In how many lines of the data below does the word "options" appear? Reply with the number and nothing more.

======== Data for the task

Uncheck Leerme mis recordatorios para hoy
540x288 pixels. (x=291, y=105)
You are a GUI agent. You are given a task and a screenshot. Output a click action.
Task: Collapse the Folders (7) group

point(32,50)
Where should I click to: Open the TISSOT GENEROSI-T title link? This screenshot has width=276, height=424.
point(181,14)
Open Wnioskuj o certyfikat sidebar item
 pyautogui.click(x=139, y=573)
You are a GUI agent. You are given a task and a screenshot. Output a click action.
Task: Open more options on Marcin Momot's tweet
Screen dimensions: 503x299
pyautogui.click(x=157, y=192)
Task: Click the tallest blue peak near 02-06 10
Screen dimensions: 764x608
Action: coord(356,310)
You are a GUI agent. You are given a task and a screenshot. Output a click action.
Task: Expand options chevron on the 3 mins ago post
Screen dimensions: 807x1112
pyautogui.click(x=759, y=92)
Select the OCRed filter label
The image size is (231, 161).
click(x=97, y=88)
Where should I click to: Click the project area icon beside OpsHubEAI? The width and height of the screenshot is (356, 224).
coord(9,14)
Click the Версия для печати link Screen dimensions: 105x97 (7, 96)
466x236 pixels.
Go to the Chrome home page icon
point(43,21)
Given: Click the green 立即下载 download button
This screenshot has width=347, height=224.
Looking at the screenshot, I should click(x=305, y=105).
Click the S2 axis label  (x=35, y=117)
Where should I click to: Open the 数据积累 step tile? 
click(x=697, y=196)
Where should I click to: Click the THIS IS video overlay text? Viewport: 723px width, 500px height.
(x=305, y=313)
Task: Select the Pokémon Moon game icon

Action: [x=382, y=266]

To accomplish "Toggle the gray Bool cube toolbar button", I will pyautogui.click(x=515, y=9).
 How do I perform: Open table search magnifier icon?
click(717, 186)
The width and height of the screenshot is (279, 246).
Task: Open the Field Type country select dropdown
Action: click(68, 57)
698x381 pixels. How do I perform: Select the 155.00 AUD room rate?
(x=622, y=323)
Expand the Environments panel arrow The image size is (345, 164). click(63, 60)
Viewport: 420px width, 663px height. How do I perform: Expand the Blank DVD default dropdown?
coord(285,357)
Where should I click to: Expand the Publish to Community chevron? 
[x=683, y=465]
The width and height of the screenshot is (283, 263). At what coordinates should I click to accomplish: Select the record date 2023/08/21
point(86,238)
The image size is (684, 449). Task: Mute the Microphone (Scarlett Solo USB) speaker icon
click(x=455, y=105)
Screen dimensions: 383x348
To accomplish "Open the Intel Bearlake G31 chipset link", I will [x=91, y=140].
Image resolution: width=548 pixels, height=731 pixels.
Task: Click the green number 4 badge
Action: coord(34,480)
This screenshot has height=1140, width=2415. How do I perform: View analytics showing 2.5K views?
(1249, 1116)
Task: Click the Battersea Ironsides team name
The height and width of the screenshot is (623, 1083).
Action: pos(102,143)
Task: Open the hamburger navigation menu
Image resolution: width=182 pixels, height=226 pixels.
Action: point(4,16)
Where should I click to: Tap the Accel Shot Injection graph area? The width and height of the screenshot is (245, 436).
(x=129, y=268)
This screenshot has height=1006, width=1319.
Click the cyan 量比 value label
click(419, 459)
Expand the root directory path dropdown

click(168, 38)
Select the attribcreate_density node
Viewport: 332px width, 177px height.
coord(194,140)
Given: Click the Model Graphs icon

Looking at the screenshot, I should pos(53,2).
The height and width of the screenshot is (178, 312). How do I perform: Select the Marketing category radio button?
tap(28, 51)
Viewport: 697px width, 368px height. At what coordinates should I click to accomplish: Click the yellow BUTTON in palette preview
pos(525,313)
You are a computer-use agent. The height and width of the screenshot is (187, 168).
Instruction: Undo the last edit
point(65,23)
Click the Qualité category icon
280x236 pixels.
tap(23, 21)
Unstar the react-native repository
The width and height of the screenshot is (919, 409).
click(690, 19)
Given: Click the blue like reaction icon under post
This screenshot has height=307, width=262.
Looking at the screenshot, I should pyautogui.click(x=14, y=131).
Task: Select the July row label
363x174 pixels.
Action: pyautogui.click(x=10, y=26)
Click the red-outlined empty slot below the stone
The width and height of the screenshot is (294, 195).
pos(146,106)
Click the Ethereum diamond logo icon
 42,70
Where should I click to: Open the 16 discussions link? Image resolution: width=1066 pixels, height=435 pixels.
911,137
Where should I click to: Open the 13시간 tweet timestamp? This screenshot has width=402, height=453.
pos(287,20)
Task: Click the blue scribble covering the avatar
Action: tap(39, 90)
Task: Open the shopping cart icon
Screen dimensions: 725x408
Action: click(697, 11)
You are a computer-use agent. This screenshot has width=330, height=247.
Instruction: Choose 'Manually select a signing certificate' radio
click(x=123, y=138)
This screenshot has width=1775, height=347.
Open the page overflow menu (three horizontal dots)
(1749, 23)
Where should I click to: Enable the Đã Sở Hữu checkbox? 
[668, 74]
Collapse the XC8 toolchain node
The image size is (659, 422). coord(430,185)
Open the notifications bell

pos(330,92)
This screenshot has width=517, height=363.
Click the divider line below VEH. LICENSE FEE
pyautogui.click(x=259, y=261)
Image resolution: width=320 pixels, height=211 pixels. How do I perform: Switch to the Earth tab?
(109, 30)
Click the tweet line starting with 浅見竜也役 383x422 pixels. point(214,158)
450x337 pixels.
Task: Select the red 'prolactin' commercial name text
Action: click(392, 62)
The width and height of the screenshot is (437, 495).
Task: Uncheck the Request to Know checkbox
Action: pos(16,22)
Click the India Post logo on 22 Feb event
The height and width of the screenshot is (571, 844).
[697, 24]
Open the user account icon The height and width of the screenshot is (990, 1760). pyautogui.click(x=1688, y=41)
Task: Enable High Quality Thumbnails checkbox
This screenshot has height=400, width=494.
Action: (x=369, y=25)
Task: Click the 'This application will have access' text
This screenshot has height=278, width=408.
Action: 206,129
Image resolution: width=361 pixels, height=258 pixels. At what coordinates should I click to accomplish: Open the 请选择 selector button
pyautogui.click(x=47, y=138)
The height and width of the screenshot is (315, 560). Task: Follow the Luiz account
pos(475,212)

================

◆ Result of this task
2